Given the GAN loss is basically telling the model to generate specific details rather than encode them, and we want to be frugal with latent bandwidth, we freeze the encoder during adversarial training in all our GAN training runs. To stay up-to-date on literature we follow a scheme similar to R3GAN, but we will give more details on this shortly.

2.2. Precision Errors In Your VAE? More Likely Than You Think

More constrained activations are naturally desirable if you want to do lower precision for training/inference speed while preserving stability and not being NaN'd into the moon.

Now one point worth bringing up is that it seems to be common knowledge that BF16 is unstable for adversarial training. In the majority of VAE papers, there seems to be no mention of precision. To circumvent instability, many fall back to FP32, reducing training throughput significantly. To us, this isn't a good enough solution. We need more speed!

Following the recipe in R3GAN, we use Fix-Up initialization in the residual blocks within our autoencoder. This means scaling the weights of the convolutions by a factor correlated to the overall number of residual blocks, and the output convolution weights are initialized to zero. Effectively this makes the model start as a sort of "identity", with the residual stream passing through every layer untouched. Of course, when you're downsampling/upsampling, you can't really leave the residual stream untouched. Pixel shuffle and light unbiased 1x1 convolutions can sort of do this, so we take the space to channel and channel to space operations from DCAE and integrate that into our custom architecture.

2.3. Diffusability and Smoothness

Creating a good autoencoder to plug into diffusion models isn't just about reconstruction quality - the latent space needs to be "diffusable," meaning it should be easy for diffusion models to learn and generate from. The properties of your latent space directly impact how well downstream generative models can work with your representations; if your latents are too noisy, have poor spectral characteristics, or contain artifacts from the encoding process, diffusion models will struggle to learn meaningful patterns and generate coherent samples. This is why we focus heavily on ensuring our latents maintain the right properties to make them amenable to diffusion-based generation!

One key aspect of our approach involved implementing spectral equivariance through careful downsampling strategies, following insights from the diffusability of autoencoders paper. This technique helps preserve the spectral characteristics that make latents easier for diffusion models to work with.

Interestingly, we found that contrary to some literature suggesting that increasing channel counts makes autoencoders less diffusable, a channel count of 128 works quite well in our experiments. The key insight from our PCA analysis is that latents should maintain spectral characteristics similar to the original images - they should preserve the distribution of different frequencies that make them "image-like".

Intuitively, we find that as you compress images to smaller latent sizes, the generative task starts to dominate more since the latent space becomes increasingly constrained. This means the model needs to hallucinate more details during reconstruction. Part of our approach involves being careful not to let GAN-specific details leak into the latent space, as this could make the representations less image-like and harder for diffusion models to work with.

It's also worth noting that KL divergence penalties are less commonly used in modern approaches.

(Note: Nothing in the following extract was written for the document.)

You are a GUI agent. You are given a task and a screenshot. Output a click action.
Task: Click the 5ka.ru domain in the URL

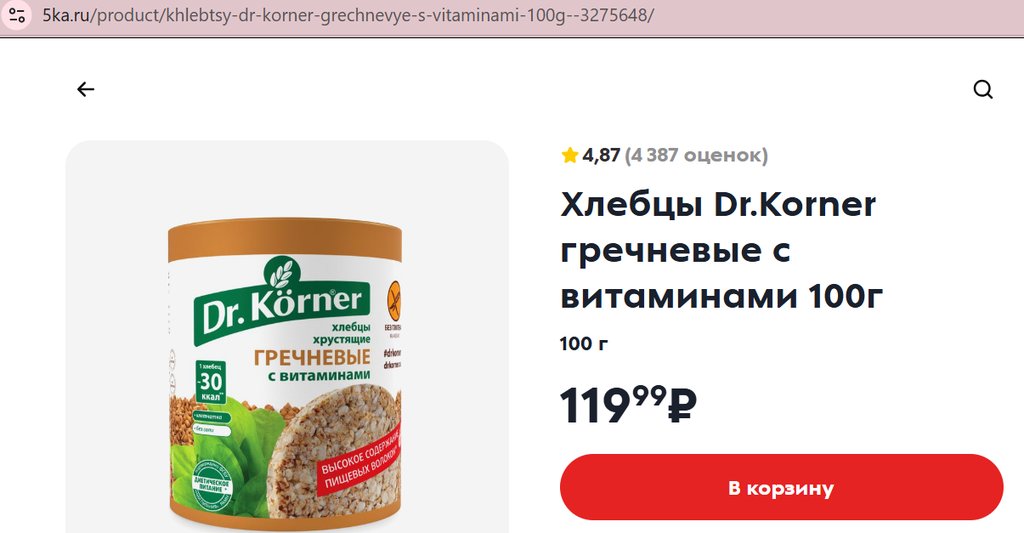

Instead, many researchers now simply add noise to the inputs during decoder training. We decided against using either approach, figuring that L2 regularization during decoder fine-tuning and post-training should accomplish similar goals without the added complexity.

2.4. Post-Mortem: Proxy Models

Another promising approach was Proxy Models, introduced by the TiToK VQ-VAE image tokenizer paper. The idea is to first train a VQ-VAE to compress a 512x512 image down to 16x16 tokens. Then, train a separate transformer-based VAE that further compresses those 16x16 representations down to just 16 flat tokens (and decoding back to the 16x16 input representation), for a staggering 128x compression!

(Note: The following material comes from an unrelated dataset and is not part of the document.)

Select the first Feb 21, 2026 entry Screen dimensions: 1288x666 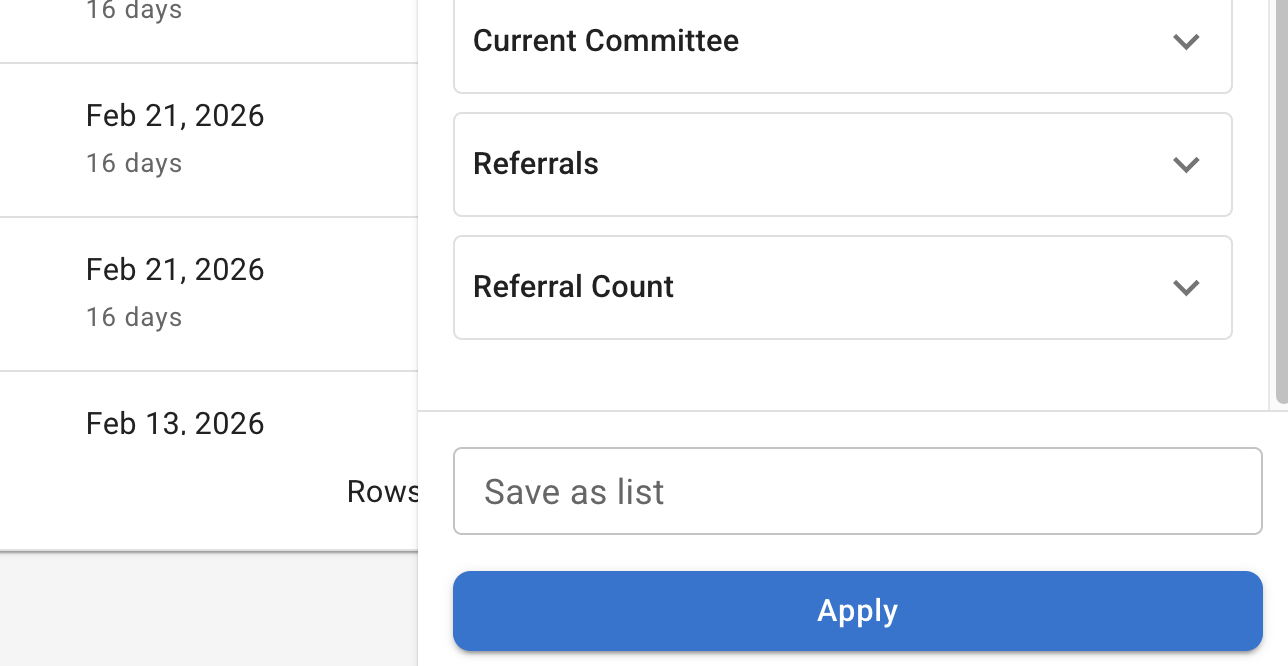(174, 115)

Unfortunately, this approach didn't work well with diffusion models.

We also experimented with adding a sparsity loss term to the TiToK proxy models. Interestingly, the model learned to effectively ignore about 50% of the 128 latent channels - these values were essentially zeroed out due to the sparsity penalty. We could then manually zero out these unused channels during decoding with no loss in reconstruction quality. However, when we tried training a model with only 64 channels from the start (rather than learning to ignore half of 128 channels), it failed completely. This suggests that having the extra capacity during training is crucial, even if the final learned representation is sparser.

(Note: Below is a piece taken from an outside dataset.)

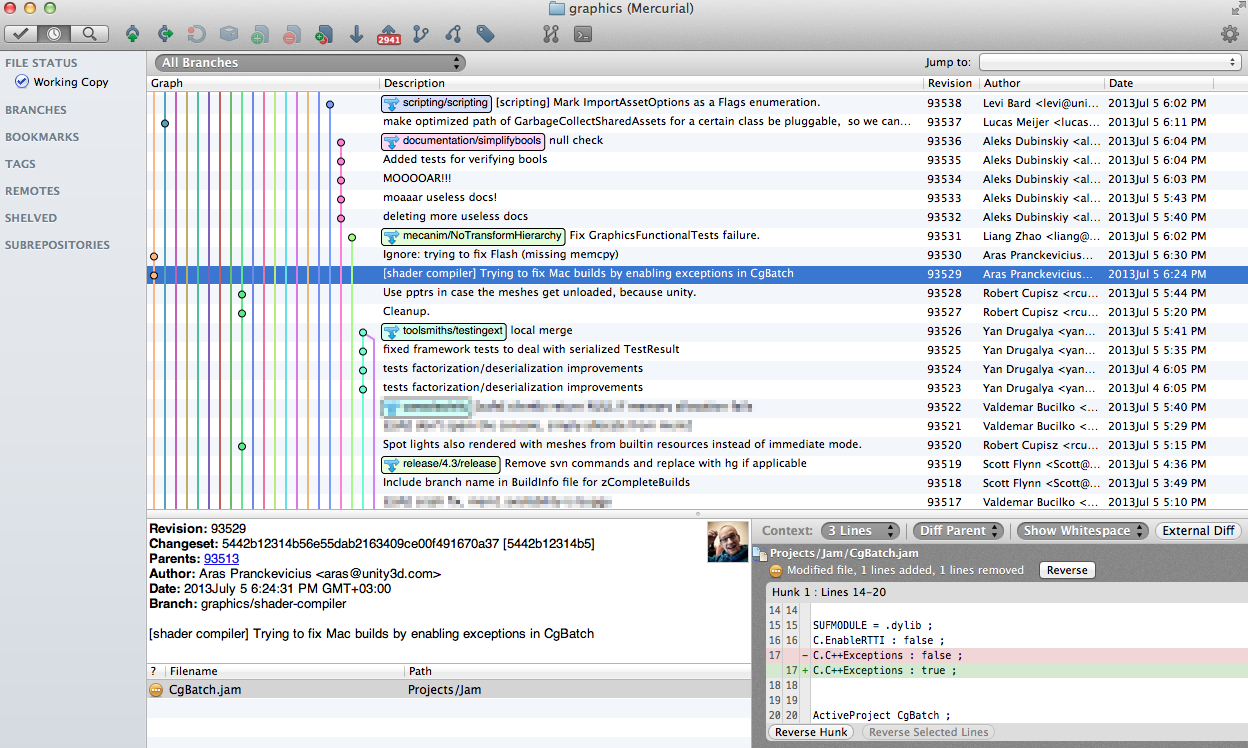Open the Show Whitespace dropdown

3. Generation vs. Reconstruction: Striking A Balance

We need an autoencoder that can decode 4x4 latents into 360x640 (and eventually 720p) images at 60fps. Naturally, much of the information in the images cannot make its way down into the latents. We are ok with losing information in the latent so long as we can get it back later. With MSE+LPIPS only, this does not happen, and the high frequency bands are cut off, resulting in blurry reconstructions.

Getting high frequency details through the latent is essentially impossible at high compression ratios. On top of this, we need our latent to be as much like a spatial downsample as possible (See our previous blog post for why). These constraints are tight… so how do we do it?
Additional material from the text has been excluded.